Advantages of this approach:
- Easy to sync
- efficient than writing to a file ourself (since sqlite takes care of this)
- efficient for generating info for visualization (think of the ease of sql "group by" clause vs manipulating list of submissions ourself to generate it programmatically !!!) - sqlite is built for that and we can leverage it!
- cleaner code when we need to generate lot of graphs in visualization (that goes without saying)
Approach for sync: we can maintain something called 'last-sync-time' . every time we sync, we can fetch all submissions whose date > last-sync-time
Actually I want to make everything easy. A person would not like to go through installing db for just a small script. Regarding efficiency, person have approx. 300 on average submissions on CF and the submission growth rate is small. The script has to be used infrequently.

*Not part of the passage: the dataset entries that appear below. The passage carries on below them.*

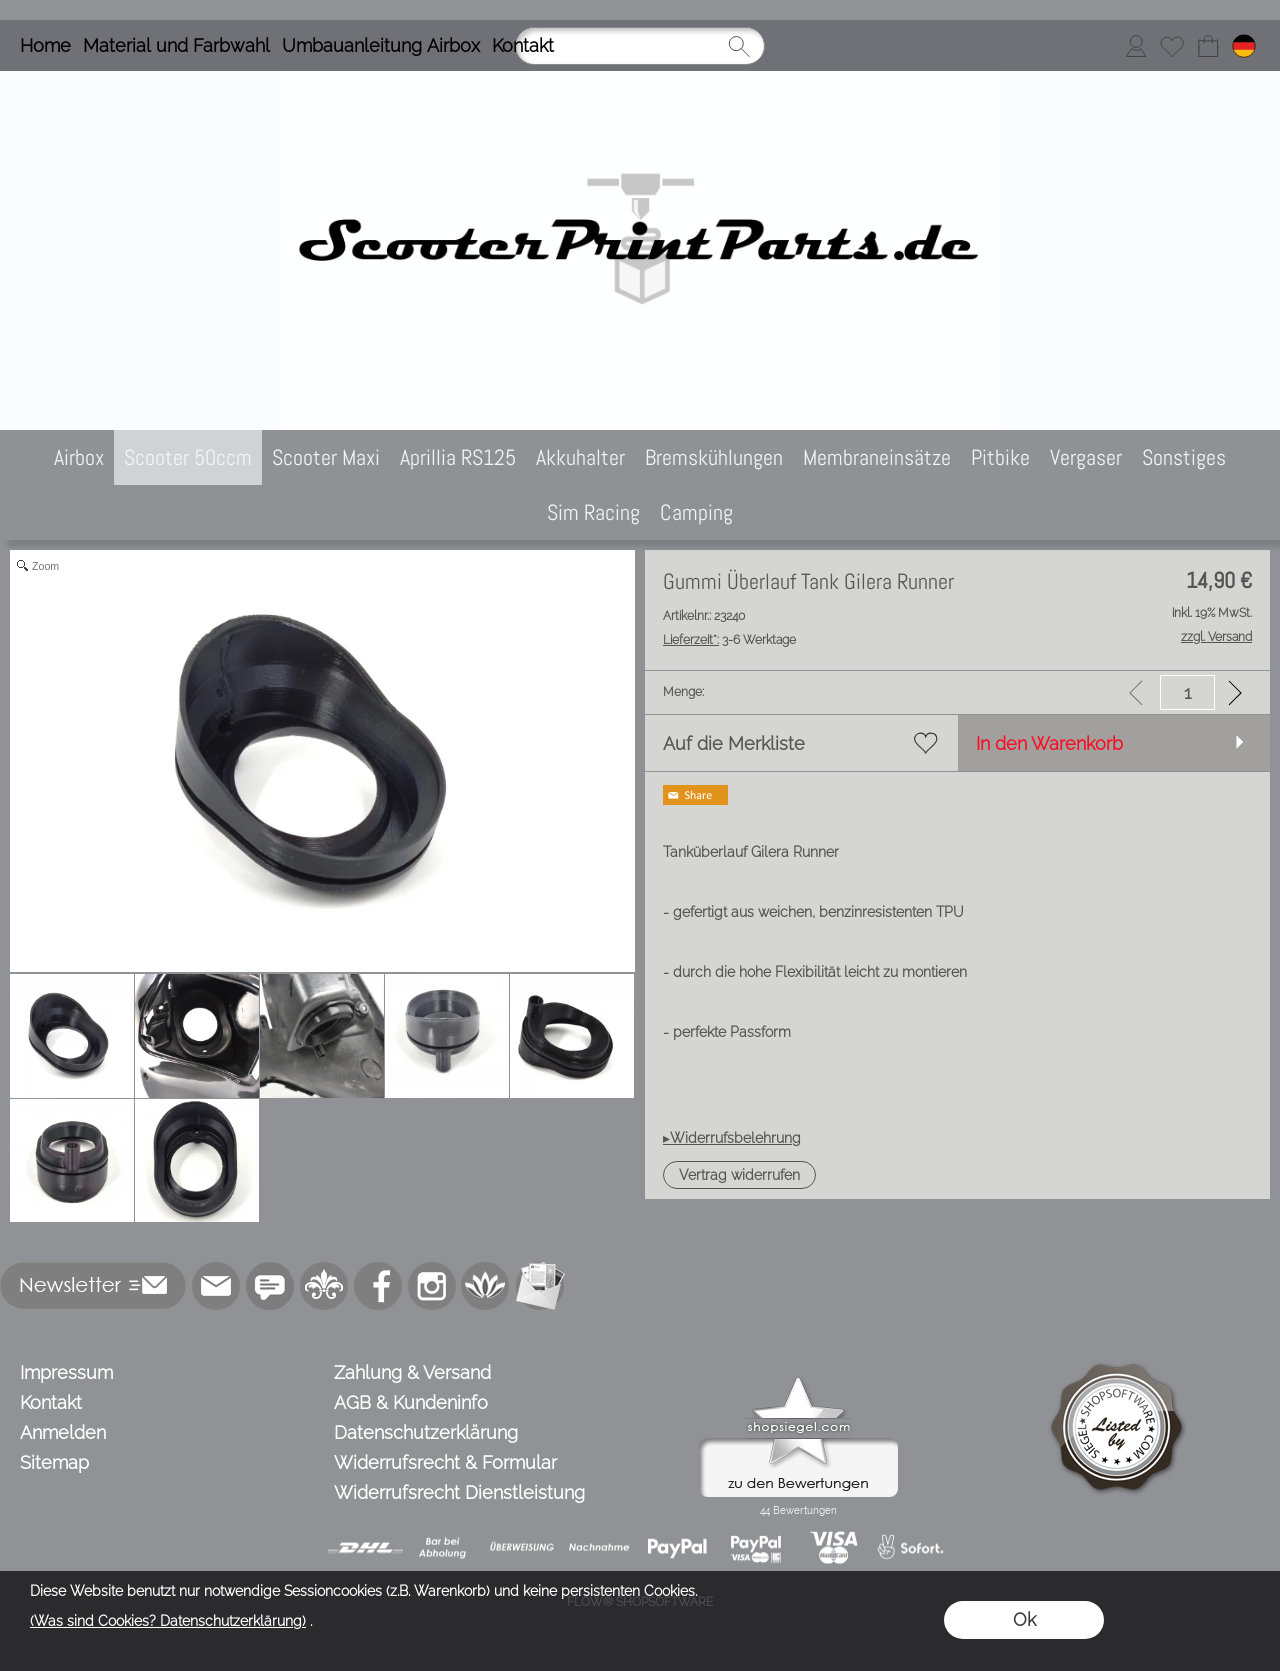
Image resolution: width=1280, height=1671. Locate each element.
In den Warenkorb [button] (1049, 743)
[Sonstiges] (1184, 457)
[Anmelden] (1136, 46)
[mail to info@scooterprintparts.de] (216, 1286)
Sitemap (54, 1462)
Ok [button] (1024, 1619)
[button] (739, 1175)
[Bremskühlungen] (714, 457)
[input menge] (1187, 692)
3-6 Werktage (729, 640)
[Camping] (696, 512)
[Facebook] (378, 1286)
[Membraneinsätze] (877, 457)
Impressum (66, 1372)
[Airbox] (79, 457)
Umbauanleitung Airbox (381, 45)
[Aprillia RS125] (458, 457)
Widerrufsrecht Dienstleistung (459, 1492)
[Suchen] (640, 46)
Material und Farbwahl (176, 45)
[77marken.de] (270, 1286)
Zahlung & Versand (412, 1372)
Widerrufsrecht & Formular (445, 1462)
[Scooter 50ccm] (188, 457)
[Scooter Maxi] (326, 457)
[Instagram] (432, 1286)
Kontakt (523, 45)
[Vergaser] (1086, 457)
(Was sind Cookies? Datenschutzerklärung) (168, 1621)
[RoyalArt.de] (324, 1286)
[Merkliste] (1172, 46)
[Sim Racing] (593, 512)
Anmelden (63, 1432)
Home (45, 45)
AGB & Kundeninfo (411, 1402)
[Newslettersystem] (540, 1286)
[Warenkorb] (1208, 46)
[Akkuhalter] (580, 457)
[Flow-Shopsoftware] (486, 1286)
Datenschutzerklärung (426, 1432)
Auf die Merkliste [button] (734, 743)
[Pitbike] (1000, 457)
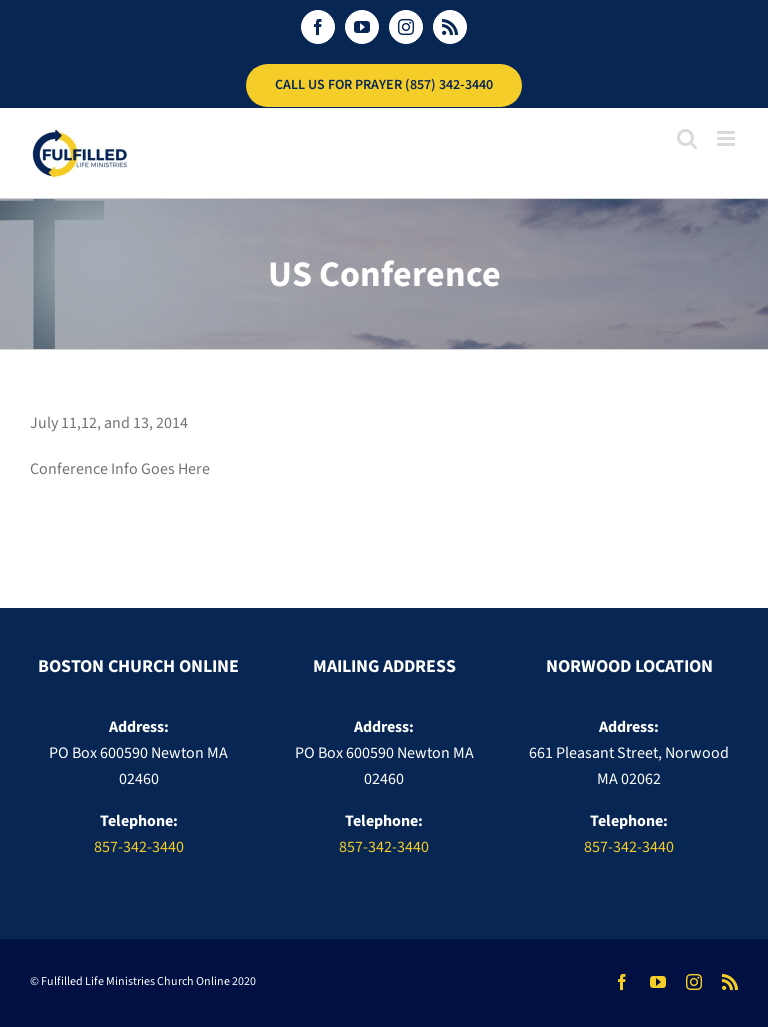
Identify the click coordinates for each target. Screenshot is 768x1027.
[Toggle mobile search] (687, 138)
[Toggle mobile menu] (727, 138)
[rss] (730, 982)
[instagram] (694, 982)
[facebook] (622, 982)
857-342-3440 (139, 847)
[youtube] (658, 982)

I agree processing submissions is code intensive task and can be handled with a simple db query. But seem to have no other way to do this task.
@dragonslayerx if the overhead of installing db is the concern here, I would like to mention that "sqlite" is an embeddable db engine which uses a "file" as a db.. In simple terms using sqlite in a program is no more than reading and writing to a file.. There is native support for py https://docs.python.org/2/library/sqlite3.html
This library does all the heavy lifting for us like
- creating the file which acts as the db
- giving an awesome api to interact with the file using sql
There would be no intervention/dependency for the enduser to install a db for the script to run. He wouldn't know that we are persisting on sqlite unless he sees the sourcecode. Thanks to sqlite ;)
Nice :) I wasnt aware of sqllite doesnt require explicit install. Will read its documentation and will try to migrate it to sqllite. Thanks :)
:+1: